Кровь прилила к щекам секретаря, он замер. В руке его был нож. Как нож для разрезания бумаги оказался в его руке Сергей Филиппов даже и потом не смог точно припомнить. Вероятно, в порыве страха взял его с одного из столов.
— Ах ты дрянь, — теряя улыбку, сказал князь Валентин.
— Я здесь случайно, — прошептал секретарь, пятясь.
— Дрянь! Дрянь! — наступая на секретаря, с перекошенным от гнева лицом, повторял князь Валентин. — Дрянь!
Рука князя протянулась к горлу Сергея Филипповича, и перед глазами секретаря оказались его, мутные от бешенства, синие глаза. Губы шевелились и повторяли то же самое слово «дрянь».
— Пустите!
Чувствуя, как голова закружилась и пол уходит из-под ног, Сергей Филиппович сделал только одно быстрое движение вперёд. Нож для разрезания бумаги воткнулся в тучное тело так же легко, как мог бы воткнуться в варёную свиную тушу.
Князь вскрикнул, пальцы его разжались. Сергей Филиппов попытался подхватить падающее тело, но не удержал. Голова князя Валентина стукнулась о жёсткий ковёр.
Глаз камердинера в тайном отверстии моргнул и пропал.
Секретарь вытер горячий пот и склонился к князю. Тот был уже мёртв.
Полуживой, с обмороженными ногами, Сергей Филиппович только к утру добрался до особняка на Конюшенной. Ему всё же удалось ускользнуть через чёрный ход. Но прежде, чем покинуть дом княгини, секретарь был свидетелем переполоха. Труп князя скоро нашли и поднялся такой визг и бедлам, какого молодой человек в жизни не видел.
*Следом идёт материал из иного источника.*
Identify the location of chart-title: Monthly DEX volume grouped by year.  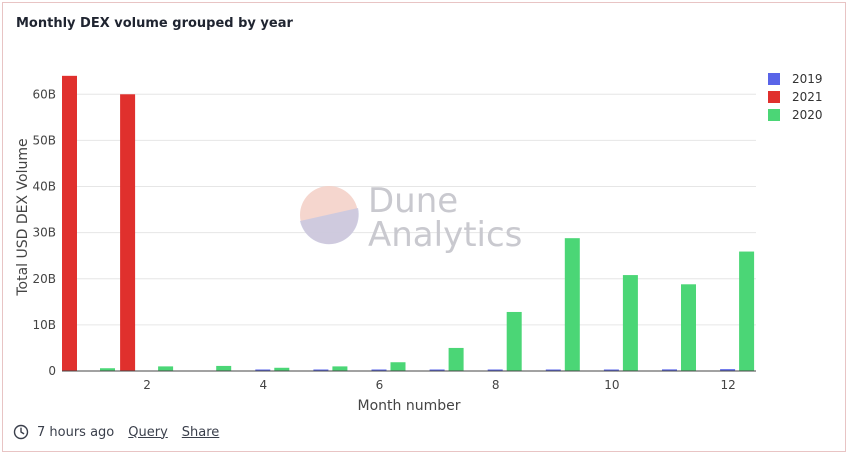
(154, 24).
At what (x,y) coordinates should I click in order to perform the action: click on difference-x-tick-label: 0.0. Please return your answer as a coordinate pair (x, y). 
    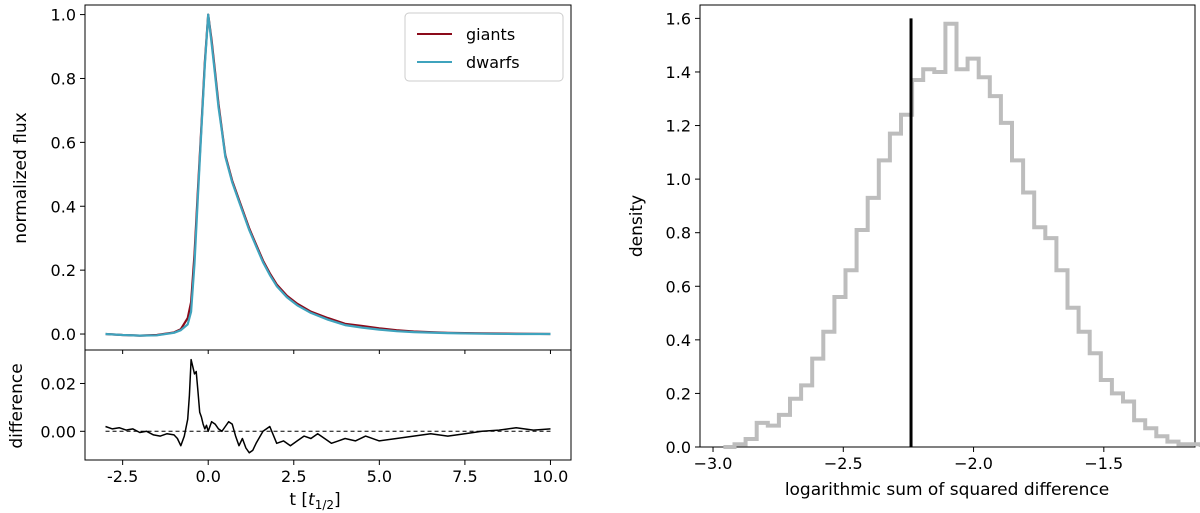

Только чудом удалось Сергею Филипповичу остаться незамеченным и бежать. Теперь, вернувшись в свою комнату в третьем этаже, секретарь запер дверь на щеколду и сел на кровать. Долгое время без единой мысли в голове Сергей Филиппович смотрел в стену. Он пытался осознать, что же на самом деле произошло.
Выходило, что он не выполнил важного поручения. Выходило, что он предал своего благодетеля и наставника, магистра «Пятиугольника», Константина Эммануиловича Бурсу, которому обязан был всей своей жизнью.
Преодолев возрастающую апатию, он припомнил, как вместе с княгиней тайно выносил мёртвое тело из дома Бурсы. Кто был в тот человек зарезанный в лифте? Гонец, не донёсший какой-то вести, шпион? Почему Константин Эммануилович не сообщил на собрании о происшедшем? Почему Бурса доверился только ему и Наталье Андреевне? Сергей Филиппович не мог ответить ни на один из этих вопросов.
В последнее время княгини Ольховская, приобретая в тайном обществе всё большую власть, доставляла Бурсе немало неудобств. Так почему же генерал доверяется ей, а не кому-то ещё. Может быть, шантаж? Может быть, Наталья Андреевна, способная повлиять на решение магистра, уже неформального руководит Обществом, тогда как Бурса только ширма?
Прошло немало время, когда секретарь осторожно вскрыл неподписанный конверт. Письмо не было передано. Он хоть и не преднамеренно, но совершил убийство дворянина. А это письмо было единственным, что могло послужить в его оправдание и стать доказательством случайности смерти князя Валентина.
Сергей Филиппович счёл за лучшее ознакомиться с содержанием письма. В конверте лежал только один, вдвое сложенный листок. На листке, слипающимися от сна глазами, секретарь прочёл:
«Скажу, что она меня не впустила, — вытирая слезящиеся глаза прошептал секретарь. — Скажу, что извозчик перевернулся, я потерял письмо. Мне не поверят, но я буду стоять на своём. Этот документ может быть и опаснее того, что я совершил. Я никогда не смогу признаться в том, что произошло, никогда!»